**Your task:**
Repeat every line that appears below, with nothing altered.

Stored items
================

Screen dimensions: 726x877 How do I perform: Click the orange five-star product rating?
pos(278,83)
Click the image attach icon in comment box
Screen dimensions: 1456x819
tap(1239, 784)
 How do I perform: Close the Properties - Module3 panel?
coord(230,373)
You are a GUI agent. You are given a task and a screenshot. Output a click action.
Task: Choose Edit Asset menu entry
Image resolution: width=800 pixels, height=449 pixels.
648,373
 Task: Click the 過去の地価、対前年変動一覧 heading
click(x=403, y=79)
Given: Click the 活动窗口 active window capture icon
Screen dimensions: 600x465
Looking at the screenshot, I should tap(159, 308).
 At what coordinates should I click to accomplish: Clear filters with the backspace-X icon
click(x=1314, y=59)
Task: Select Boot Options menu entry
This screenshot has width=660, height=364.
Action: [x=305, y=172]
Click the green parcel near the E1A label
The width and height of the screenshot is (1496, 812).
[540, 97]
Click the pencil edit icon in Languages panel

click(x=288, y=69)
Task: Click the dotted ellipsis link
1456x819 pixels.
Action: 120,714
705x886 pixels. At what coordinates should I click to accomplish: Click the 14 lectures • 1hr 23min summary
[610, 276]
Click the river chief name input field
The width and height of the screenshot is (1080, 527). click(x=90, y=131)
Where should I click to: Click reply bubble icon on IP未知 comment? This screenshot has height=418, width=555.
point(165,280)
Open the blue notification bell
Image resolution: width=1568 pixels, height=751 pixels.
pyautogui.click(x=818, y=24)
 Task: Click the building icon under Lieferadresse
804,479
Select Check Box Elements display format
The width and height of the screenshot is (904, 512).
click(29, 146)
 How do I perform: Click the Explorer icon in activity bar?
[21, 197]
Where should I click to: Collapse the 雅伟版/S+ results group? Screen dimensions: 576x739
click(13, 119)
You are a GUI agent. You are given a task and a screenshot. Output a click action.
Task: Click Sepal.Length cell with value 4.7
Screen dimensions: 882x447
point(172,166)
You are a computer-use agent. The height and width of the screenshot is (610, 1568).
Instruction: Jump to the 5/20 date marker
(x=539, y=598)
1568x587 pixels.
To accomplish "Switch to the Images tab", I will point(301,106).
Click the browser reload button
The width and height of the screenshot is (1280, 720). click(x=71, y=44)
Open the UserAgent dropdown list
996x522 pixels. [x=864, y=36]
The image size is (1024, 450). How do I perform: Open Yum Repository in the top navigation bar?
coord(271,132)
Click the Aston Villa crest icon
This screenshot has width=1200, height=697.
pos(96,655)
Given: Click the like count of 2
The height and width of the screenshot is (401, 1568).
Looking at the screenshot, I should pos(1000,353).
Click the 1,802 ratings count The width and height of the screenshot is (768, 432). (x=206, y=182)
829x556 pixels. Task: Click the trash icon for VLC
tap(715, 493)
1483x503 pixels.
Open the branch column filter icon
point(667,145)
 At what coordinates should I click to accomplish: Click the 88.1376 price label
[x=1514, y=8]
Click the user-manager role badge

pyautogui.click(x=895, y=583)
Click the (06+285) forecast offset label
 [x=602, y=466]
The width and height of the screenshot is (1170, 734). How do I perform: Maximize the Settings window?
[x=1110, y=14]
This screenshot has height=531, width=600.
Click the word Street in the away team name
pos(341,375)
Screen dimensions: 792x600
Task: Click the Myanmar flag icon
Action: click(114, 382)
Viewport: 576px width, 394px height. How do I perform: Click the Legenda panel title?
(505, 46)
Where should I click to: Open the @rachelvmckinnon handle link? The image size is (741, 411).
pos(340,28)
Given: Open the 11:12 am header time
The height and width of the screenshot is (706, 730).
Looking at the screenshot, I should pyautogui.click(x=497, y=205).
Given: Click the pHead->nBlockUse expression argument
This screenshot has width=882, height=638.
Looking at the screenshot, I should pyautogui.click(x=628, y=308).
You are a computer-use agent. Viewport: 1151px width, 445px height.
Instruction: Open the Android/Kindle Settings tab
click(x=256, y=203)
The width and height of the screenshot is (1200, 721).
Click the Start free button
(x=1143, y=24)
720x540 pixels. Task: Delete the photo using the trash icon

================

**Expected output:**
Screen dimensions: 726x877 How do I perform: Click the orange five-star product rating?
pos(278,83)
Click the image attach icon in comment box
Screen dimensions: 1456x819
tap(1239, 784)
 How do I perform: Close the Properties - Module3 panel?
coord(230,373)
You are a GUI agent. You are given a task and a screenshot. Output a click action.
Task: Choose Edit Asset menu entry
Image resolution: width=800 pixels, height=449 pixels.
648,373
 Task: Click the 過去の地価、対前年変動一覧 heading
click(x=403, y=79)
Given: Click the 活动窗口 active window capture icon
Screen dimensions: 600x465
Looking at the screenshot, I should tap(159, 308).
 At what coordinates should I click to accomplish: Clear filters with the backspace-X icon
click(x=1314, y=59)
Task: Select Boot Options menu entry
This screenshot has width=660, height=364.
Action: [x=305, y=172]
Click the green parcel near the E1A label
The width and height of the screenshot is (1496, 812).
[540, 97]
Click the pencil edit icon in Languages panel

click(x=288, y=69)
Task: Click the dotted ellipsis link
1456x819 pixels.
Action: 120,714
705x886 pixels. At what coordinates should I click to accomplish: Click the 14 lectures • 1hr 23min summary
[610, 276]
Click the river chief name input field
The width and height of the screenshot is (1080, 527). click(x=90, y=131)
Where should I click to: Click reply bubble icon on IP未知 comment? This screenshot has height=418, width=555.
point(165,280)
Open the blue notification bell
Image resolution: width=1568 pixels, height=751 pixels.
pyautogui.click(x=818, y=24)
 Task: Click the building icon under Lieferadresse
804,479
Select Check Box Elements display format
The width and height of the screenshot is (904, 512).
click(29, 146)
 How do I perform: Click the Explorer icon in activity bar?
[21, 197]
Where should I click to: Collapse the 雅伟版/S+ results group? Screen dimensions: 576x739
click(13, 119)
You are a GUI agent. You are given a task and a screenshot. Output a click action.
Task: Click Sepal.Length cell with value 4.7
Screen dimensions: 882x447
point(172,166)
You are a computer-use agent. The height and width of the screenshot is (610, 1568).
Instruction: Jump to the 5/20 date marker
(x=539, y=598)
1568x587 pixels.
To accomplish "Switch to the Images tab", I will point(301,106).
Click the browser reload button
The width and height of the screenshot is (1280, 720). click(x=71, y=44)
Open the UserAgent dropdown list
996x522 pixels. [x=864, y=36]
The image size is (1024, 450). How do I perform: Open Yum Repository in the top navigation bar?
coord(271,132)
Click the Aston Villa crest icon
This screenshot has width=1200, height=697.
pos(96,655)
Given: Click the like count of 2
The height and width of the screenshot is (401, 1568).
Looking at the screenshot, I should pos(1000,353).
Click the 1,802 ratings count The width and height of the screenshot is (768, 432). (x=206, y=182)
829x556 pixels. Task: Click the trash icon for VLC
tap(715, 493)
1483x503 pixels.
Open the branch column filter icon
point(667,145)
 At what coordinates should I click to accomplish: Click the 88.1376 price label
[x=1514, y=8]
Click the user-manager role badge

pyautogui.click(x=895, y=583)
Click the (06+285) forecast offset label
 [x=602, y=466]
The width and height of the screenshot is (1170, 734). How do I perform: Maximize the Settings window?
[x=1110, y=14]
This screenshot has height=531, width=600.
Click the word Street in the away team name
pos(341,375)
Screen dimensions: 792x600
Task: Click the Myanmar flag icon
Action: click(114, 382)
Viewport: 576px width, 394px height. How do I perform: Click the Legenda panel title?
(505, 46)
Where should I click to: Open the @rachelvmckinnon handle link? The image size is (741, 411).
pos(340,28)
Given: Open the 11:12 am header time
The height and width of the screenshot is (706, 730).
Looking at the screenshot, I should pyautogui.click(x=497, y=205).
Given: Click the pHead->nBlockUse expression argument
This screenshot has width=882, height=638.
Looking at the screenshot, I should pyautogui.click(x=628, y=308).
You are a computer-use agent. Viewport: 1151px width, 445px height.
Instruction: Open the Android/Kindle Settings tab
click(x=256, y=203)
The width and height of the screenshot is (1200, 721).
Click the Start free button
(x=1143, y=24)
720x540 pixels. Task: Delete the photo using the trash icon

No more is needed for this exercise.